After the half-term cancellations in May, Tui said bookings had slowed across the industry – unsurprisingly given the chaotic scenes at airports – but it still expects sales this summer to be close to pre-pandemic levels. Brits are particularly keen to travel: by mid-May, more of us had bought a Tui holiday than in the same period in 2019.

Tui has a lot to offer, but the loss of cash when you have flights and big hotels to fill is huge

Sophie Lund-Yates, analyst

This summer, many families are taking their first trip abroad since the pandemic started. They splash out on longer trips, and upgrade to four- or five-star hotels and better rooms.

Spain, Greece, Turkey and Mexico are popular destinations, with an all-inclusive holiday in Mexico not costing much more than a break in Greece, says Tui.

Germans are also desperate to fly abroad, and summer travel bookings in Europe’s biggest economy are back at 2019 levels, or in some cases exceeding them, according to a recent poll by data group GfK.

At Tui, revenue in the second quarter rose to 2.1 billion euros from 250 million euros a year earlier, as demand picked up again.

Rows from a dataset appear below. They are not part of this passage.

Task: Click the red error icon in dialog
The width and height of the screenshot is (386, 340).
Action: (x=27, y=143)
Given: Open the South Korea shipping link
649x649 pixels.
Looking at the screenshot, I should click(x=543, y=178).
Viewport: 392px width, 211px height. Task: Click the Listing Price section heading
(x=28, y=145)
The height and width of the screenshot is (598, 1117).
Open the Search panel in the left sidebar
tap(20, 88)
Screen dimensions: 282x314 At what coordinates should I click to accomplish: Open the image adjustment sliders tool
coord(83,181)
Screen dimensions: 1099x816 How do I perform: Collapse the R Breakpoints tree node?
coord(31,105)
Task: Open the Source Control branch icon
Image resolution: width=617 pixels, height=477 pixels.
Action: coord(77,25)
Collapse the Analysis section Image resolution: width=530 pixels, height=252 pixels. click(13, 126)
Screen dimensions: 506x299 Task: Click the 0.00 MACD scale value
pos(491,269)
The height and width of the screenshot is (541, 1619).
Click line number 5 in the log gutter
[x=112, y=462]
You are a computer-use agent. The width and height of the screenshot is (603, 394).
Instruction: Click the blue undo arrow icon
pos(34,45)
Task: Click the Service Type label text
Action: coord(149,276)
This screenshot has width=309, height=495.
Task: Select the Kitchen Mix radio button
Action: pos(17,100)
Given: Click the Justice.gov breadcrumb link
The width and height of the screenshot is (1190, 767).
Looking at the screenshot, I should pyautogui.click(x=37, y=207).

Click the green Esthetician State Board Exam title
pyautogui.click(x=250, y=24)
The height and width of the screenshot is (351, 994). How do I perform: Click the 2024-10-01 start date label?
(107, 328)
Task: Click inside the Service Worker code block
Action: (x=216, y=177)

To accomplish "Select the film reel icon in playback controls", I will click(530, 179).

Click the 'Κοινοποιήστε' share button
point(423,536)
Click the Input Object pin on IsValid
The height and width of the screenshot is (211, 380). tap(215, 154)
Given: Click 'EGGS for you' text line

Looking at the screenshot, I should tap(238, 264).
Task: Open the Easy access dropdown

The group operated at 71% of pre-pandemic capacity in the period. The hotel and resort operations delivered a third quarter in a row with a positive underlying operating result since the start of the pandemic.

For cruises, the company hopes for an improvement in the second half of the year; many ports were still closed earlier this year, and ships could only sail on limited routes.

Sophie Lund-Yates, equity analyst at Hargreaves Lansdown, says: “Tui doesn’t just operate flights – it has a much wider package travel business. In some ways, that’s what makes Tui more defensive – it has more to offer and lots of cross-selling opportunities. But getting capacity back up to full is also a much higher priority for it: the loss of cash when you have planes and huge hotels to fill is huge.”

Like others in the holiday industry, Tui faces challenges as the cost of living crisis takes hold and people stretch their spending. There is potential for the company to do well in the future thanks to its more diverse offerings, but analysts warn that further turbulence is likely for now.

After nine years at the helm, CEO Fritz Joussen will step down at the end of September and hand over to Sebastian Ebel, Tui’s chief financial officer. He will have to steer the company through more turmoil, as Britain and Germany are likely to fall into long or deep recessions, largely due to Russia’s war in Ukraine.

Britain is heading for a recession lasting more than a year and double-digit inflation, the Bank of England warned last week as it raised interest rates for the sixth time in a row. “The world may soon be teetering on the edge of a global recession, just two years after the last one,” International Monetary Fund chief economist Pierre-Olivier Gourinchas, warned last month.

This summer holiday could be the last hurray for many.